Arthroscopy of the Knee
The knee joint is vulnerable to a variety of injuries. Patients who have suffered a torn meniscus, injured a ligament, torn a piece of articular cartilage, injured and created misalignment of the patella or other knee injury, may be recommended arthroscopic knee surgery. Knee arthroscopy is a less-invasive alternative to traditional open knee surgery. Knee arthroscopy is performed making small cuts on your knee and inserting a small camera, light source, and very small surgical tools through a port into your knee. Knee arthroscopy is generally an outpatient procedure and may be performed under local, spinal, or general anesthesia. Your anesthesiologist will decide the best method for you depending on your age and health condition.
Once taken to the operating room, anesthetized, and properly positioned; the surgeon makes two or three small incisions around the knee. A sterile saline solution is injected into the knee to provide a clear view and more room for the surgeon to work. An arthroscope, a narrow tube with a tiny video camera on the end, is inserted through one of the incisions to view the knee joint. The structures inside the knee are visible to the surgeon on a video monitor in the operating room. The surgeon examines the structures inside the knee joint to assess and confirm the cause of the problem that may have been identified on MRI imaging.

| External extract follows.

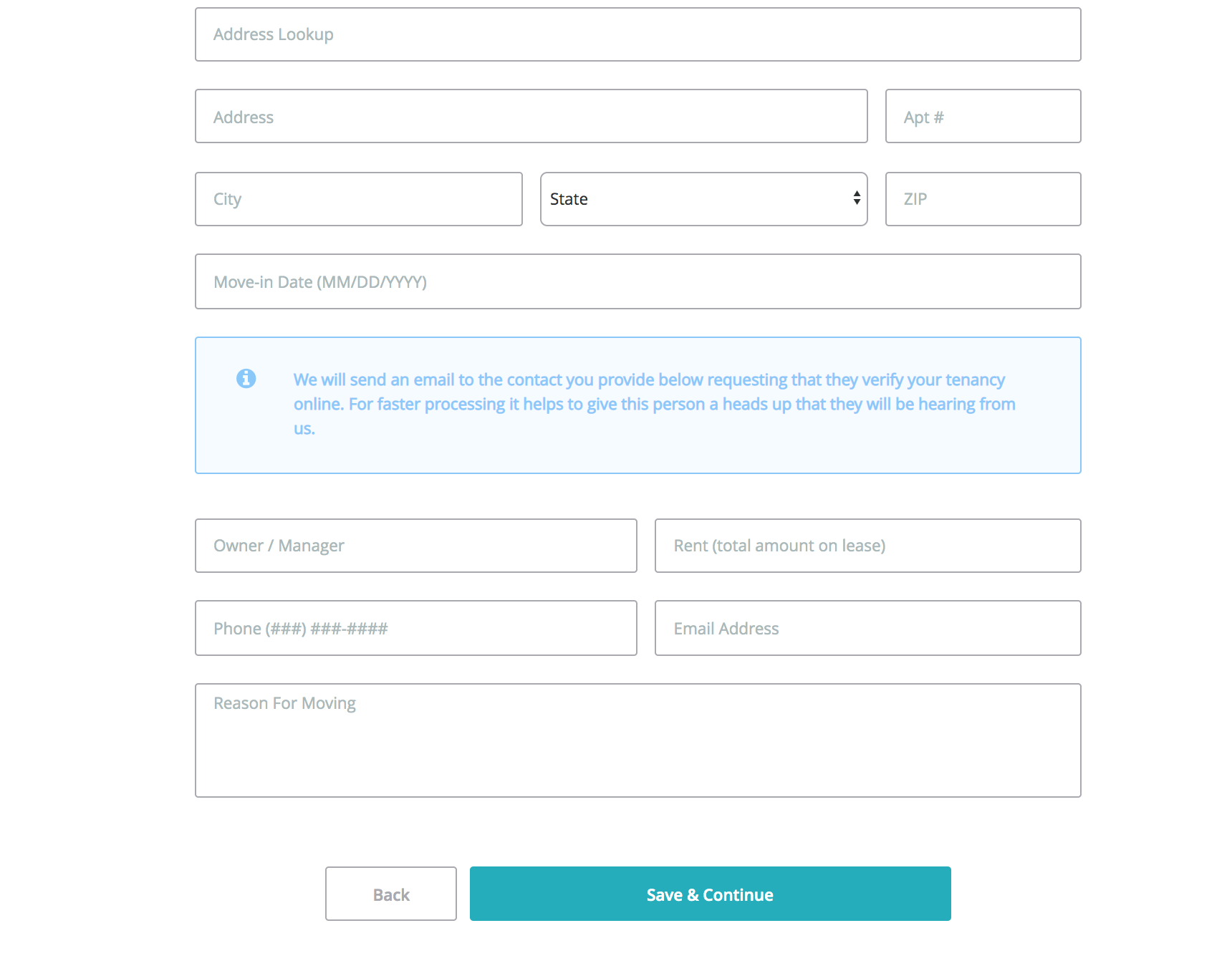Click the State dropdown up-down arrows
This screenshot has height=971, width=1232.
coord(856,198)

Once a diagnosis is made, surgical instruments such as scissors, motorized shavers, or lasers are inserted through another small incision, and the repair is performed based on the diagnosis. The repair procedure may include removal or repair of a torn meniscus, reconstruction or repair of a torn cruciate ligament, removal of small torn pieces of articular cartilage, removal of loose fragments of bones, removal of inflamed synovial tissue, or realignment of the patella. Making small holes or micro fractures near the damaged cartilage to stimulate cartilage growth. After the repair, the knee joint is carefully examined for bleeding or any other damage. The saline is then drained from the knee joint. Finally, the incisions are closed with sutures or steri-strips, and the knee is covered with a sterile dressing.

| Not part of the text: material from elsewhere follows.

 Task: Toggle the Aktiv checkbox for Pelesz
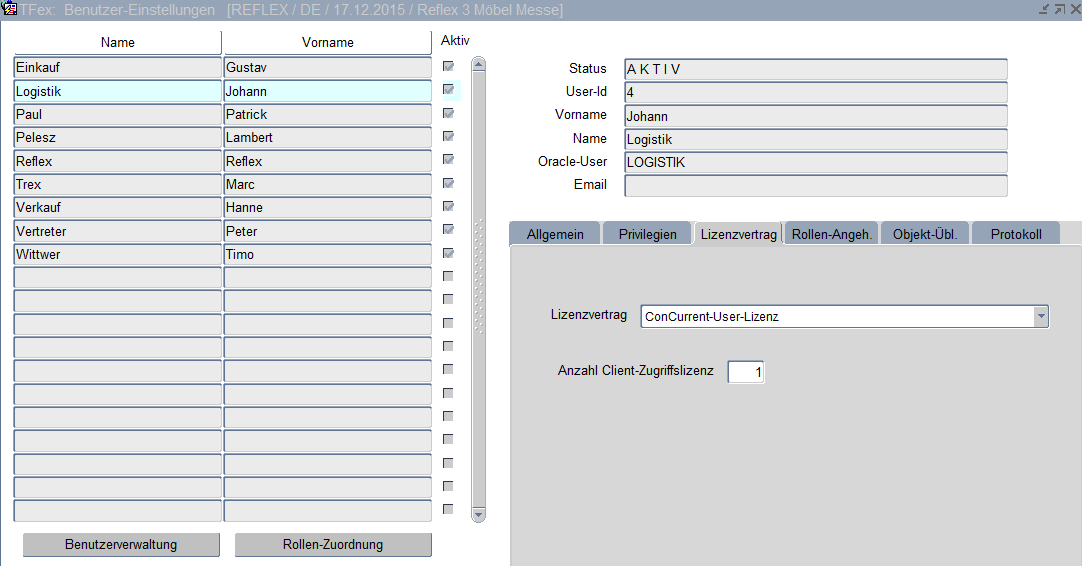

Knee arthroscopy can take 45 minutes to over 2 hours dependent upon the extent and complexity of the injury. Most patients are discharged the same day after knee arthroscopy. Recovery after the surgery depends on the type of repair procedure performed. Recovery from simple procedures is often fast. However, recovery from complicated procedures takes a little longer. Recovery from knee arthroscopy is much faster than that from an open knee surgery. Pain medicines are prescribed to manage pain. Crutches or a knee brace may be recommended for several weeks. A rehabilitation program may also be advised for a successful recovery. Therapeutic exercises are important to restore full motion and strengthen the muscles of the leg and knee.